_Instructions for the task_
Copy out every line of the listing below verbatim, leaving nothing out and changing nothing.

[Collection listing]
* * * *

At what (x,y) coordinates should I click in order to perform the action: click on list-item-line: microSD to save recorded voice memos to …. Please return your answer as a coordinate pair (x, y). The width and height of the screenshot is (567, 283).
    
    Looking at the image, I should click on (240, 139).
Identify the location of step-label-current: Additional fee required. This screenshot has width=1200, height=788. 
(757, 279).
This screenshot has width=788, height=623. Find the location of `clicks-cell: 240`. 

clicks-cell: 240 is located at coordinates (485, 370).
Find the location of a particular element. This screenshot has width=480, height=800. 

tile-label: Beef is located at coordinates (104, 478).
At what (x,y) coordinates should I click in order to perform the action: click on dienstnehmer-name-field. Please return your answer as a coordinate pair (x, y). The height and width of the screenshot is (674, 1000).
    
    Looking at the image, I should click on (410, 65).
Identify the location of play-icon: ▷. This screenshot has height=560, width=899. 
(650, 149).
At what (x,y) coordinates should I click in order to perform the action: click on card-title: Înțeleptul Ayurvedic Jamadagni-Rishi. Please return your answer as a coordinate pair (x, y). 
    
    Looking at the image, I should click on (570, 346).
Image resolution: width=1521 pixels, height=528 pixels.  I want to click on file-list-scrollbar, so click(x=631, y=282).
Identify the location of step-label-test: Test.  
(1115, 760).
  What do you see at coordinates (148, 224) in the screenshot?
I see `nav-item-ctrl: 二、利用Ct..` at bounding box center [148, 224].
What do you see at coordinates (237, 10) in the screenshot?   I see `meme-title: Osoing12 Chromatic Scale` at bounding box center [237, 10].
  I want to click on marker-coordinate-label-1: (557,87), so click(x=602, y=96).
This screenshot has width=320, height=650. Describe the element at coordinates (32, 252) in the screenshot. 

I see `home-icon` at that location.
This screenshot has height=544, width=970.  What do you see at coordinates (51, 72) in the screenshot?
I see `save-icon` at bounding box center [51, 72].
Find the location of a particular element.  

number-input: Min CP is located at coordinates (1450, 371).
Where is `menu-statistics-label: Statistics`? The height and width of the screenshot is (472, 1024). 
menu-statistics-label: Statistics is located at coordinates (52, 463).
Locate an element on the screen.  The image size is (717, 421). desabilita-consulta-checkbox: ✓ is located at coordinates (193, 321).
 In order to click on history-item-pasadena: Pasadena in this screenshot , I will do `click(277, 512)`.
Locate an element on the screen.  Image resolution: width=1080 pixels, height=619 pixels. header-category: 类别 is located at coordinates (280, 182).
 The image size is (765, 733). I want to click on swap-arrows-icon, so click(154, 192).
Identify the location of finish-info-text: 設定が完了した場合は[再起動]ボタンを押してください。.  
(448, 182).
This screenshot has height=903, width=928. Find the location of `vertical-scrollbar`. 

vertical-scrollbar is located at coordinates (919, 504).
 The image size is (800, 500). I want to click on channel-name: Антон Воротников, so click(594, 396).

* * * *

_Answer section_
At what (x,y) coordinates should I click in order to perform the action: click on list-item-line: microSD to save recorded voice memos to …. Please return your answer as a coordinate pair (x, y). The width and height of the screenshot is (567, 283).
    
    Looking at the image, I should click on (240, 139).
Identify the location of step-label-current: Additional fee required. This screenshot has width=1200, height=788. 
(757, 279).
This screenshot has width=788, height=623. Find the location of `clicks-cell: 240`. 

clicks-cell: 240 is located at coordinates (485, 370).
Find the location of a particular element. This screenshot has width=480, height=800. 

tile-label: Beef is located at coordinates (104, 478).
At what (x,y) coordinates should I click in order to perform the action: click on dienstnehmer-name-field. Please return your answer as a coordinate pair (x, y). The height and width of the screenshot is (674, 1000).
    
    Looking at the image, I should click on (410, 65).
Identify the location of play-icon: ▷. This screenshot has height=560, width=899. 
(650, 149).
At what (x,y) coordinates should I click in order to perform the action: click on card-title: Înțeleptul Ayurvedic Jamadagni-Rishi. Please return your answer as a coordinate pair (x, y). 
    
    Looking at the image, I should click on (570, 346).
Image resolution: width=1521 pixels, height=528 pixels.  I want to click on file-list-scrollbar, so click(x=631, y=282).
Identify the location of step-label-test: Test.  
(1115, 760).
  What do you see at coordinates (148, 224) in the screenshot?
I see `nav-item-ctrl: 二、利用Ct..` at bounding box center [148, 224].
What do you see at coordinates (237, 10) in the screenshot?   I see `meme-title: Osoing12 Chromatic Scale` at bounding box center [237, 10].
  I want to click on marker-coordinate-label-1: (557,87), so click(x=602, y=96).
This screenshot has width=320, height=650. Describe the element at coordinates (32, 252) in the screenshot. 

I see `home-icon` at that location.
This screenshot has height=544, width=970.  What do you see at coordinates (51, 72) in the screenshot?
I see `save-icon` at bounding box center [51, 72].
Find the location of a particular element.  

number-input: Min CP is located at coordinates (1450, 371).
Where is `menu-statistics-label: Statistics`? The height and width of the screenshot is (472, 1024). 
menu-statistics-label: Statistics is located at coordinates (52, 463).
Locate an element on the screen.  The image size is (717, 421). desabilita-consulta-checkbox: ✓ is located at coordinates (193, 321).
 In order to click on history-item-pasadena: Pasadena in this screenshot , I will do `click(277, 512)`.
Locate an element on the screen.  Image resolution: width=1080 pixels, height=619 pixels. header-category: 类别 is located at coordinates (280, 182).
 The image size is (765, 733). I want to click on swap-arrows-icon, so click(154, 192).
Identify the location of finish-info-text: 設定が完了した場合は[再起動]ボタンを押してください。.  
(448, 182).
This screenshot has height=903, width=928. Find the location of `vertical-scrollbar`. 

vertical-scrollbar is located at coordinates (919, 504).
 The image size is (800, 500). I want to click on channel-name: Антон Воротников, so click(594, 396).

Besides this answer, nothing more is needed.